Il s’agissait de Tra­ve­lingue, Le Che­min des éco­liers et Ura­nus. Il convient de ne pas oublier non plus les essais d’éthique comme Sil­houette du scan­dale, où l’on peut lire des consi­dé­ra­tions du genre Si le sou­ve­rain russe, en réponse au fameux « Vive la Pologne, Mon­sieur » eût crié « Vive l’Algérie, Mon­sieur » on aurait trou­vé la chose d’assez mau­vais goût. Ou encore, dans la même veine, Le Confort intel­lec­tuel.

Après tout, si les per­sonnes de dis­tinc­tion ne com­prennent rien à Mar­cel Aymé, tant pis pour elles, et reve­nons à Clé­ram­bard.

Le sujet

Le sujet ? Le comte de Clé­ram­bard est un mal­gra­cieux com­plè­te­ment désar­gen­té. Pour ten­ter de sau­ver son hôtel par­ti­cu­lier, dont la toi­ture fuit comme une pas­soire, il fait tra­vailler sa famille – épouse, belle-mère et fils – sur des métiers à tricoter.

Par sadisme, il tue des chats que l’on mange ensuite, pas loin de deux fois la semaine. Le curé du lieu essaye d’arranger un mariage entre le fils et l’aînée des trois filles de maître Galu­chon l’avoué, de basse extrac­tion mais plein aux as. Lors de la visite de l’ecclésiastique, le comte tue son chien, par jeu. Saint Fran­çois d’Assise appa­raît, sous les traits d’un moine. Clé­ram­bard est seul à le voir. Le saint fait reproche de cette mort au comte. En par­tant, il res­sus­cite le chien. Tirant leçon de ce miracle, Clé­ram­bard se conver­tit à l’amour du prochain.
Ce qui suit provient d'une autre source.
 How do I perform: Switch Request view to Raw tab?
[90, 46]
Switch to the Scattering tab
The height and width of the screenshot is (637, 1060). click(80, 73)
Son fils lui ayant avoué que, depuis l’âge de treize ans, il est trou­blé au der­nier degré par la tru­cu­lente Lan­gouste, le comte décide de prendre pour bru cette fille de passes à dix francs, avec clien­tèle de trou­fions, qui doit son nom aux taches rouges qu’elle porte sur le ventre. Il va la trou­ver, lui amène son fils. Bien des scènes comiques en résultent, d’autant que maître Galu­chon se révèle être aus­si un habi­tué de la Langouste.
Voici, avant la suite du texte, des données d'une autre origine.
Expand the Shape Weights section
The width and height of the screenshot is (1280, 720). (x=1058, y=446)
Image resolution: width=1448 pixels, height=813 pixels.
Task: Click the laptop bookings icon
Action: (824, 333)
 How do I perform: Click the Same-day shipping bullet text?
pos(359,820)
Clé­ram­bard, par ailleurs deve­nu pro­tec­teur de ses soeurs les arai­gnées, et Dieu sait s’il y en a chez lui, met son hôtel en vente et achète une rou­lotte, dans l’idée de par­tir avec sa famille sur les routes, prê­chant l’amour des arai­gnées et du pro­chain. Fai­sant visi­ter la rou­lotte à la plus ravis­sante des filles Galu­chon, qui n’est pas celle qu’on lui des­ti­nait, le fils en pro­fite pour la vio­ler. Tout le monde étant réuni autour de la rou­lotte, saint Fran­çois d’Assise paraît. Cha­cun le voit, sauf le curé qui se demande com­ment il expli­que­ra cette trou­blante défaillance à Mon­sei­gneur. Il dira qu’il avait oublié ses lunettes.
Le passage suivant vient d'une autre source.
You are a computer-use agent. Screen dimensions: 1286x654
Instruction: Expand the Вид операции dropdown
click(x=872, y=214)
Quoi qu’il en soit, tous les autres s’agenouillent, se conver­tissent et montent dans la rou­lotte, la Lan­gouste en tête. Le curé demeure seul. Rideau.

Inouï des situations et le réalisme des personnages

Com­plè­te­ment far­fe­lu ! Mais oui, sans aucun doute. Et après ? Pour sûr, si vous atten­dez de Mar­cel Aymé un « mes­sage », ou des choses sem­blables, de celles qui élèvent l’esprit, vous res­te­rez sur votre soif. Clé­ram­bard n’a pas été écrite pour vous.

Comme tou­jours, Mar­cel Aymé y asso­cie l’inouï des situa­tions avec le réa­lisme des com­por­te­ments et du lan­gage de ses per­son­nages, cha­cun plus vrai que nature. Immer­gés dans l’inattendu, et même en l’occurrence le mer­veilleux, les êtres créés par l’auteur demeurent tels que nous pour­rions les ren­con­trer, dans la rue ou ailleurs. De cette réa­li­té dans l’irréel naît une ren­contre d’un pro­di­gieux comique, dont on aurait bien tort de se priver.

Si donc, comme moi, vous n’avez pas eu la chance de voir, ou de revoir, ce Clé­ram­bard, rien ne vous empêche en tout cas de lire le texte de Mar­cel Aymé.